Longhi e Graziani dicono la loro sul tandem Kean-Retegui
Longhi: “Spalletti ha adottato lo stesso modulo impiegato contro il Belgio e forte di una differenza reti dalla nostra parte, potevamo anche speculare. Non è giocando con Kean e/o Retegui dall’inizio che si hanno più possibilità. La Francia giocava per segnare e il nostro attaccante era isolato: lo era Retegui e lo sarebbe stato anche Kean, non sono due grandi palleggiatori o attaccanti di manovra. Insieme? Non contro la Francia, non tengono palla. Quando Ciccio – interlocutore di Longhi, n.d.r – giocava con Pulici al Torino entrambi sapevano tenere il pallone e far salire la squadra, loro no. La Francia è nettamente più forte in tutto e bisogna ammetterlo, se poi si gioca con un modulo “sparagnino” il resto vien da sé.
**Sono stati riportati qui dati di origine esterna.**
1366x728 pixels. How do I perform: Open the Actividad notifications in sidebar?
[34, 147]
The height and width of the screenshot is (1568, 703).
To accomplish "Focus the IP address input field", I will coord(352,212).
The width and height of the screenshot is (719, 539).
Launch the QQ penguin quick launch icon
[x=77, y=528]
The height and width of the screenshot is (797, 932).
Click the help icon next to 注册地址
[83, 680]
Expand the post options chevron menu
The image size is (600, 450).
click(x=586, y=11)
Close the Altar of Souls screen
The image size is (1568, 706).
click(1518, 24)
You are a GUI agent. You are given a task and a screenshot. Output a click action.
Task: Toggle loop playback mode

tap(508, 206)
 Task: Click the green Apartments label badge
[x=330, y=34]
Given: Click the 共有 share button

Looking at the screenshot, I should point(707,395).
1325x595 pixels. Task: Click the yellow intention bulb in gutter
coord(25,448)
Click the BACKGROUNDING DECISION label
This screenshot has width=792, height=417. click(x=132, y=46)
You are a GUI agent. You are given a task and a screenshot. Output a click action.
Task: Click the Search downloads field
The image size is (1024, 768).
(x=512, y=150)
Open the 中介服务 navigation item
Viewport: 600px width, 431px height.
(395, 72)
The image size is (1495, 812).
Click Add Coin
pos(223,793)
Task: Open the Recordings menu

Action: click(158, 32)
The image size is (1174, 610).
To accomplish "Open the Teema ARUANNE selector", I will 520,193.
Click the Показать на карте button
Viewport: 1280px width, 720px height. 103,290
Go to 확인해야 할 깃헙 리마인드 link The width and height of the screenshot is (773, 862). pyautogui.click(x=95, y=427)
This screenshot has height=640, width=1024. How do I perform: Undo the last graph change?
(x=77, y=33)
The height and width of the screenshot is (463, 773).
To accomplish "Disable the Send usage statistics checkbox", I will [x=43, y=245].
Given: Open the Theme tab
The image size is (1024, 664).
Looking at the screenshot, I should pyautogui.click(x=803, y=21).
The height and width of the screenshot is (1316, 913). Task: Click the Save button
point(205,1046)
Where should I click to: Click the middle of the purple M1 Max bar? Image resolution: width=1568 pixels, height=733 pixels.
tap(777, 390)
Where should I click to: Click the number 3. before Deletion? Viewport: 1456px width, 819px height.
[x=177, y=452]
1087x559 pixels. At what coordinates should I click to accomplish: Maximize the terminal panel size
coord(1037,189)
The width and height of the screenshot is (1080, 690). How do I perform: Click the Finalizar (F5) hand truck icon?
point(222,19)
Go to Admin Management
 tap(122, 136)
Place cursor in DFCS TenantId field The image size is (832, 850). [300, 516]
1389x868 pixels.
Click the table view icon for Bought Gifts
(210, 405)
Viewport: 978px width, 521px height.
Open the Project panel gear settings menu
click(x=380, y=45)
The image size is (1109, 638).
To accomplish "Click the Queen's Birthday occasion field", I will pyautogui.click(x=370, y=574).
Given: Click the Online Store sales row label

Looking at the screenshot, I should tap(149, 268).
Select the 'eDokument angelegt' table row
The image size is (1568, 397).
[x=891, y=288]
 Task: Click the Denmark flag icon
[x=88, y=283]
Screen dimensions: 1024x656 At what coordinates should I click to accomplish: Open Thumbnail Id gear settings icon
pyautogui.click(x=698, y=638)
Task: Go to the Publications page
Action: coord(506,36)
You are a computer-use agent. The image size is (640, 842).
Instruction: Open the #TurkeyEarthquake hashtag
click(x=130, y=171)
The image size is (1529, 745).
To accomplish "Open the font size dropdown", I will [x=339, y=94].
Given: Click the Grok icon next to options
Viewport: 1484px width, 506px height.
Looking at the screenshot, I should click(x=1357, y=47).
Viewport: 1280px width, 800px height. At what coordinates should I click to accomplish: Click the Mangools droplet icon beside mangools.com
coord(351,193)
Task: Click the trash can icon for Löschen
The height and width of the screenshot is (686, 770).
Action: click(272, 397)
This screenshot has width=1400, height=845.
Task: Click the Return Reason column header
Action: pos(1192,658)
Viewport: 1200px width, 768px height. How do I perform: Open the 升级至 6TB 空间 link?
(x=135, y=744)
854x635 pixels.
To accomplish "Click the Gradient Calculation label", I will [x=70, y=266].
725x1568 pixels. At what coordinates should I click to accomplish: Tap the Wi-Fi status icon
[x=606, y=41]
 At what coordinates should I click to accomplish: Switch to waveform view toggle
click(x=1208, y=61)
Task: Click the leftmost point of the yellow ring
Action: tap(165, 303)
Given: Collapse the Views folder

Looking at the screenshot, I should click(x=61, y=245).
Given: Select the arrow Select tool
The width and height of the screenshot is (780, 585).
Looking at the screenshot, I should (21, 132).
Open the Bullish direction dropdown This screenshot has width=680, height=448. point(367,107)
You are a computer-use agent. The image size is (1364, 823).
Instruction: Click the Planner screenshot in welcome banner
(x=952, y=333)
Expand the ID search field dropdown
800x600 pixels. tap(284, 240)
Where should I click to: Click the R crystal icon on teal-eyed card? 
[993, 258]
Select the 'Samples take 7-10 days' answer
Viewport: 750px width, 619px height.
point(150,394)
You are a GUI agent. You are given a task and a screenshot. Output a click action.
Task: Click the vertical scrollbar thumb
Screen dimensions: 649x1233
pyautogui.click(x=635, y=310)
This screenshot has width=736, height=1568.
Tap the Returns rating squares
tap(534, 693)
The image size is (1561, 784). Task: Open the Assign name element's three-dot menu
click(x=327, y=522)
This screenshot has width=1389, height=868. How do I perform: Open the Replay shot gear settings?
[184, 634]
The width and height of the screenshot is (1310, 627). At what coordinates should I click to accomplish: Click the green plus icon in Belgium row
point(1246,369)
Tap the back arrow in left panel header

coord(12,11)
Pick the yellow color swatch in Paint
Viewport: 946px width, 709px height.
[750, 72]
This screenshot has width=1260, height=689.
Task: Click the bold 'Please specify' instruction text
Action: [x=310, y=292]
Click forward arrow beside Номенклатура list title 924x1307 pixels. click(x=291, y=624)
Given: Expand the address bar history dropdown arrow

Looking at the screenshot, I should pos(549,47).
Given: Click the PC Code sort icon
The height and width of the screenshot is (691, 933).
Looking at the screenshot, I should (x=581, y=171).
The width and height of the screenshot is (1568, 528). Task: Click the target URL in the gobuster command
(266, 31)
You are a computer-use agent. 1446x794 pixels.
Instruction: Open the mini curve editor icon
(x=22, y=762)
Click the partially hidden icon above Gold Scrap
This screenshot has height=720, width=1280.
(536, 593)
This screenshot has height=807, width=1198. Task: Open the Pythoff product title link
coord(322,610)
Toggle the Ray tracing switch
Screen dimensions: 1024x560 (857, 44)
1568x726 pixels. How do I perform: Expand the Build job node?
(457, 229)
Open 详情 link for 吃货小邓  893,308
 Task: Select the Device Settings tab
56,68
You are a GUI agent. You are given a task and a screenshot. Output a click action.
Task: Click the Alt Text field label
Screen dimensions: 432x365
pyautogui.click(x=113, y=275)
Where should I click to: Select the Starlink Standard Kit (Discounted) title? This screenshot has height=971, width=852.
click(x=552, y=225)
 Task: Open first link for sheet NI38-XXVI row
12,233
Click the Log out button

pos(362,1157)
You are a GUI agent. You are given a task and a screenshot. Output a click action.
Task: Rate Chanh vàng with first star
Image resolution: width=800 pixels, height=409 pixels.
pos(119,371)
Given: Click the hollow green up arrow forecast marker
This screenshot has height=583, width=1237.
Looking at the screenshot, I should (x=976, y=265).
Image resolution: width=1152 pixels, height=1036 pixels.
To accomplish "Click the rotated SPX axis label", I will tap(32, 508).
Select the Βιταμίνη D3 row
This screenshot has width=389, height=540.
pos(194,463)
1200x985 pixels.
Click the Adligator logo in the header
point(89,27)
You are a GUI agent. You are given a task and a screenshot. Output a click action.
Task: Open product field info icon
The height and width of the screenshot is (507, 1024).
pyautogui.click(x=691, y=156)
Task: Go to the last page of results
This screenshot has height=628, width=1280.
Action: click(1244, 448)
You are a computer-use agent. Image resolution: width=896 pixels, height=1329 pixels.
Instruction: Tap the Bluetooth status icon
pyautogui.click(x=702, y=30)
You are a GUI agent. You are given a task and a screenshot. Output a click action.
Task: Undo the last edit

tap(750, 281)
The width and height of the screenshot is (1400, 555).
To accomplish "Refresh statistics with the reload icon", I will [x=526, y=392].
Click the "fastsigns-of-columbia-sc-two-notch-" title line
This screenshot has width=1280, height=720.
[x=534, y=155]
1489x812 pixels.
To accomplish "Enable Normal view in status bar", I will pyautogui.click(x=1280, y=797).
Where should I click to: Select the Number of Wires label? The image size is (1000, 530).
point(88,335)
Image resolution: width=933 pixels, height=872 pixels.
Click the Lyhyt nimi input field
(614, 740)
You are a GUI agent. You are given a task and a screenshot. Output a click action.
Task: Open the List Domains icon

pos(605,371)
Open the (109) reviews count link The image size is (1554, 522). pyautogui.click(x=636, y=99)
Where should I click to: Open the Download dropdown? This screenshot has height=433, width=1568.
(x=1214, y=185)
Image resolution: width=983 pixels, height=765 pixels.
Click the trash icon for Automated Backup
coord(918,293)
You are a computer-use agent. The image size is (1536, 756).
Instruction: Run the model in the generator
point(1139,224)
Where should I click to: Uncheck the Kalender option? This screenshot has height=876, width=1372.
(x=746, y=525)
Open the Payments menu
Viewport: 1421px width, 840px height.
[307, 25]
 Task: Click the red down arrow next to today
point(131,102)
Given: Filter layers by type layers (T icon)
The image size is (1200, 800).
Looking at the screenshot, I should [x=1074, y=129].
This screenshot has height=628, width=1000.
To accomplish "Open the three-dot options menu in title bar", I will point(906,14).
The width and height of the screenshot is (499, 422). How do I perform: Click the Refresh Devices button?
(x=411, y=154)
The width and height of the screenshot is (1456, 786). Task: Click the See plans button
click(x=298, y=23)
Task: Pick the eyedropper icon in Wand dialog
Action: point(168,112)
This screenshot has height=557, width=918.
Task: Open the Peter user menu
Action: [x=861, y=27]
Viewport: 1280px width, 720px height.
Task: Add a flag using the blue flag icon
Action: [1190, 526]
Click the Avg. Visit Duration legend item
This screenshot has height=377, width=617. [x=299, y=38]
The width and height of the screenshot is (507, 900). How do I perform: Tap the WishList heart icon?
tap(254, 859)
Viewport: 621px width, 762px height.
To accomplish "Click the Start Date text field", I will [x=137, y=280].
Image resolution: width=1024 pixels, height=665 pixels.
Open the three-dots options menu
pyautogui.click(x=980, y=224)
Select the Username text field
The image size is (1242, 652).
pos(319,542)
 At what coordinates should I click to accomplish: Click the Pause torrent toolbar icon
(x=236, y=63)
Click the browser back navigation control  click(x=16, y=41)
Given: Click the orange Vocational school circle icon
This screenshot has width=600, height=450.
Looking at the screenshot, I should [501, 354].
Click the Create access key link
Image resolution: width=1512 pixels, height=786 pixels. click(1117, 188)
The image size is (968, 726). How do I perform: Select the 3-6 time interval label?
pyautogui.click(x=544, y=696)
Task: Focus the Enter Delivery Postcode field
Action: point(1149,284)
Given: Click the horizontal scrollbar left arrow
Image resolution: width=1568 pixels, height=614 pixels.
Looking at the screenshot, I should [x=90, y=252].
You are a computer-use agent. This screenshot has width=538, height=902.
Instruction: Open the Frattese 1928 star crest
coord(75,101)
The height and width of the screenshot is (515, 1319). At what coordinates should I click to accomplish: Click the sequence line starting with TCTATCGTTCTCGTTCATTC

Di fronte ad una partita del genere, però, accusare l’allenatore non serve a molto, c’era una differenza abissale anche solo dal lato fisico. Se consideriamo la sconfitta contro la Svizzera come punto di partenza del nuovo corso c’è stato sicuramente un upgrade per quanto visto in questa Nations League“.
Graziani: “Alla partita di ieri do 5, ma il percorso in Nations League è da 7 anche solo per quanto siamo migliorati post Europei. Inoltre, Spalletti è il tecnico giusto per ricostruire. Alle volte però non sono d’accordo con alcune scelte e lo dico apertamente. Bruno Longhi dice che non si può giocare con le due punte, ma Kean regge l’attacco della Fiorentina da solo, fa a sportellate con tutti, perché non farlo giocare? Non capisco perché non si possa sfruttare lo stato di forma dei due centravanti, questo mi dà fastidio. Ieri avevamo 2 risultati su 3 e questo ci ha condizionato in negativo, se avessimo giocato per vincere avremmo giocato diversamente. Spero che cambi presto questa mentalità“.